休日の朝、ヒヨドリが大音量で鳴く。
ピィイギィイイヤァア゛ァーッ!!。
文字にすると大体こんな感じだ。
しかも一発ではない、ピギャピギャと連続で煩く喚くのだ。
オスがメスにアピールするために鳴く求愛行動?らしいのだが、あんなに煩く喚くヤツをメスが好きになるとは到底思えないが。
あまりにも煩いから売れ残っているんじゃないか、とガラス戸越しに木の枝のヒヨドリを睨んでいると、メジロが庭に飛んできた。
ここらへんを縄張りにしている番で、庭の椿や梅が咲く頃に蜜を啄みにやって来る。
ヒヨョヨン、ヒヨヨッ。
労り合うような番のメジロの鳴き声、交互に蜜を舐める可愛らしい仕草。かわいい。
独り身のヒヨドリに見せつけるように、番のメジロがいちゃいちゃしだす。
ヒヨドリは、ギャフンっと一鳴きして何処かへ飛び去っていった。
テーマ「愛を叫ぶ。」
お祖父ちゃんが死んだとき、ガコンと開きっぱなしの口から、白いものがフワフワと飛んでいくのが見えた。
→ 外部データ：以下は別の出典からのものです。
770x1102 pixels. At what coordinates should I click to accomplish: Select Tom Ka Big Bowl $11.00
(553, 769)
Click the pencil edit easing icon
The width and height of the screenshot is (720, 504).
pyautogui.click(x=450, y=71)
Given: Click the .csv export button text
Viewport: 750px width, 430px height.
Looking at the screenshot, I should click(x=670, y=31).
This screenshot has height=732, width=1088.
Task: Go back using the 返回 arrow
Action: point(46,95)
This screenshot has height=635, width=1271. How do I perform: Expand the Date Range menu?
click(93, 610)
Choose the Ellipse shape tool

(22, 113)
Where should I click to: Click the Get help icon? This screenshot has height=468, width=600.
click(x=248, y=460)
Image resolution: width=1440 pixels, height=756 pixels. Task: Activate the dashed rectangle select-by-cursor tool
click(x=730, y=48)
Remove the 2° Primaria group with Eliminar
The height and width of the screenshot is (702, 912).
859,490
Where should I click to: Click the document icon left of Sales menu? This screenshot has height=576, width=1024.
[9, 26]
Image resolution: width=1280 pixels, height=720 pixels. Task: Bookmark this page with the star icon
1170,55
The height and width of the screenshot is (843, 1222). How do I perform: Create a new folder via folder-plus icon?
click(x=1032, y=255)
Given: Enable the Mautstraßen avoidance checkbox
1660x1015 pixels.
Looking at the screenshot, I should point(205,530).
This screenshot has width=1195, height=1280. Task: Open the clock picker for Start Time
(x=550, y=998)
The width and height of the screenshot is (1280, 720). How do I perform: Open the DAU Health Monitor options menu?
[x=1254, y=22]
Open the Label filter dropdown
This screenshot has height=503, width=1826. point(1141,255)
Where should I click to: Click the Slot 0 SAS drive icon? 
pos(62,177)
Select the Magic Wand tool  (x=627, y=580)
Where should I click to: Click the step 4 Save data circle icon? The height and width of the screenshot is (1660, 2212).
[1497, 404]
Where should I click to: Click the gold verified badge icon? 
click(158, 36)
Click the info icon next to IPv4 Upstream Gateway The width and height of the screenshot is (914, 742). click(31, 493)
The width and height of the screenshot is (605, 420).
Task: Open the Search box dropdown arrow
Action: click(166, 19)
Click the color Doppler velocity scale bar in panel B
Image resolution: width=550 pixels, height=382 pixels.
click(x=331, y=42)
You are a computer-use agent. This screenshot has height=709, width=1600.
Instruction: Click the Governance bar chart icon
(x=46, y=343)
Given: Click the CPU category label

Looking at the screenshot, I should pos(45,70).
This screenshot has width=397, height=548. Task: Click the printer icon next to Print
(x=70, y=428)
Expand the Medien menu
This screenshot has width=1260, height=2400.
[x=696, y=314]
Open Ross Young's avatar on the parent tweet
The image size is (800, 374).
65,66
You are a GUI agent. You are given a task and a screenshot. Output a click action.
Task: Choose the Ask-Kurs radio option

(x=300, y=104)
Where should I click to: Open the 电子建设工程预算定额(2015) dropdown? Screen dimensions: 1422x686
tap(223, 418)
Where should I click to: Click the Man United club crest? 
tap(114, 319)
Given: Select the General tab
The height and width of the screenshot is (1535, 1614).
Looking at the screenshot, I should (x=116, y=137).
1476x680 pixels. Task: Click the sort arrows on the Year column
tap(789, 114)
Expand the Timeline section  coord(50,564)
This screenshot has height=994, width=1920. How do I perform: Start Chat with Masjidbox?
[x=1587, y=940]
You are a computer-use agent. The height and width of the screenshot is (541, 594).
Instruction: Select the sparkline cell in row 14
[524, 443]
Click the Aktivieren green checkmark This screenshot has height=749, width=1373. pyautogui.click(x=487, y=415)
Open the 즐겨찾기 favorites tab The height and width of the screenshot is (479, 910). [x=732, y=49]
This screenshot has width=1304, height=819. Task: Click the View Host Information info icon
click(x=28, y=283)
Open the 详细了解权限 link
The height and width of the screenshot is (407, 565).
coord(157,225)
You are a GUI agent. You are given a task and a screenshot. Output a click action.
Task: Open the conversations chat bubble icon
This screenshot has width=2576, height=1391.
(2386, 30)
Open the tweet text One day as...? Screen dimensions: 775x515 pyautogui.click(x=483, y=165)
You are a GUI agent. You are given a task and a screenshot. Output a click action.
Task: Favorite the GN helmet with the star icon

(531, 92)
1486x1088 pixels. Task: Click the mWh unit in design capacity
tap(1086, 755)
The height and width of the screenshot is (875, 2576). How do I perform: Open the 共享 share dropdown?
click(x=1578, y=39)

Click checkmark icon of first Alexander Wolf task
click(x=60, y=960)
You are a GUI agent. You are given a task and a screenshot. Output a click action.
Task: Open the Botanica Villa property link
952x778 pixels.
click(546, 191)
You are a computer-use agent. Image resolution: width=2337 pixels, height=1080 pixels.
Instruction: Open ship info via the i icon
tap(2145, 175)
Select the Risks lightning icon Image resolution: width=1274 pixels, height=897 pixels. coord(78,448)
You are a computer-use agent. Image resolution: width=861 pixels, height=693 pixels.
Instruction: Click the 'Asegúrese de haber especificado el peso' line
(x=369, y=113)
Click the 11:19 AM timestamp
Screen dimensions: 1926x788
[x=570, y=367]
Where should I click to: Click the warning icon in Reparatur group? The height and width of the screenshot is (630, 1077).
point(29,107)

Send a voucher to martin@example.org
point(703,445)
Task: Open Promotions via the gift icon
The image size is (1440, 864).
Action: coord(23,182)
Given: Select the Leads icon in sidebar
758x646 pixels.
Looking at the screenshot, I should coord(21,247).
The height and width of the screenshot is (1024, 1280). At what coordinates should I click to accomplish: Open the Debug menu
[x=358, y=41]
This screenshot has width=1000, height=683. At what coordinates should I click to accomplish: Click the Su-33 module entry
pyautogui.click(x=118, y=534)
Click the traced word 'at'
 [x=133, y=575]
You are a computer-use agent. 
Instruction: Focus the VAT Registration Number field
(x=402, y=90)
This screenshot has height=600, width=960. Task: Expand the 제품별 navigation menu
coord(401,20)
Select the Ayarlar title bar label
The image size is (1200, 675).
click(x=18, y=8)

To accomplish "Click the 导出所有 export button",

伯父さんも伯母さんも、近所からすっ飛んできた親戚にも見えていないその白は、部屋の中をゆっくりと八の字に二度飛んで、親戚一人ひとりにお辞儀をするように上下しながら薄暗い廊下に出てくる。
目の前をひらひらふわふわ飛ぶ白が勝手口の方へ飛んでいくと、その白がもう一つ増えた。
増えた方の白が、お祖父ちゃんの口から出た白の回りをクルクルと元気に飛び回る。
それに釣られるようにお祖父ちゃんの白もクルリと回りだした。
暗闇に乱舞する淡い二つの白。
暫くして二つの白は螺旋を描きながら、早春の夜空に消えていった。
テーマ「モンシロチョウ」
ラニアケア超銀河団 おとめ座超銀河団 おとめ座銀河団 天の川銀河 オリオン腕 太陽系第3惑星。
――おかあさん、おげんきですか。
私が生まれた、今は遥か彼方に在る、青く美しい惑星へ。
決まった時間に信号を送る、届いていることを祈りながら。
――わたしはげんきです、まだうごいています。
キレイに撮れた画像を送ることもある、大好きな父母達に見てもらいたくて、褒めてもらいたくて。
何もない宇宙を飛び続けて、どれ程の時が過ぎたのだろうか。
母達は私のことを覚えているだろうか。
――さみしい。 かえりたい。
砂粒のように小さくなっていった青を思い出しながら、決して届くことのない想いを今も送り続けている。
テーマ「忘れられない、いつまでも」
来年の桜は、一緒に見られるだろうか。
満開の桜並木を眺めながら、ふと思って隣に座る君をチラと見た。
どうやら二人同じことを考えていたようで、目が合うなり笑い声が上がる。
来年も見に来ような、と囁くと君は嬉しそうに何度も頷いた。
きっと、あっという間に次の春が来るのだろう。
君となら。
テーマ「一年後」
掌におさまる程の小ぶりな林檎の匂いを嗅ぐ。
秋の夕日を吸い上げたような、真っ赤に染まったその林檎は、雨と土と爽やかな甘い香り、秋の匂いがした。
着物の端でゴシゴシと磨いてからカリリと齧れば仄かな甘みと痺れるような酸味に、頬が縮むように痛んだ。
すっぱいなあ。
林檎を手渡してくれた隣の姉さんの白無垢姿を思い出して、鼻がツンとした。
構わずもうひと齧り、鼻を啜る。
すっぱすぎて、のみこめないや。
夕焼け色の世界がゆっくりと滲んでいった。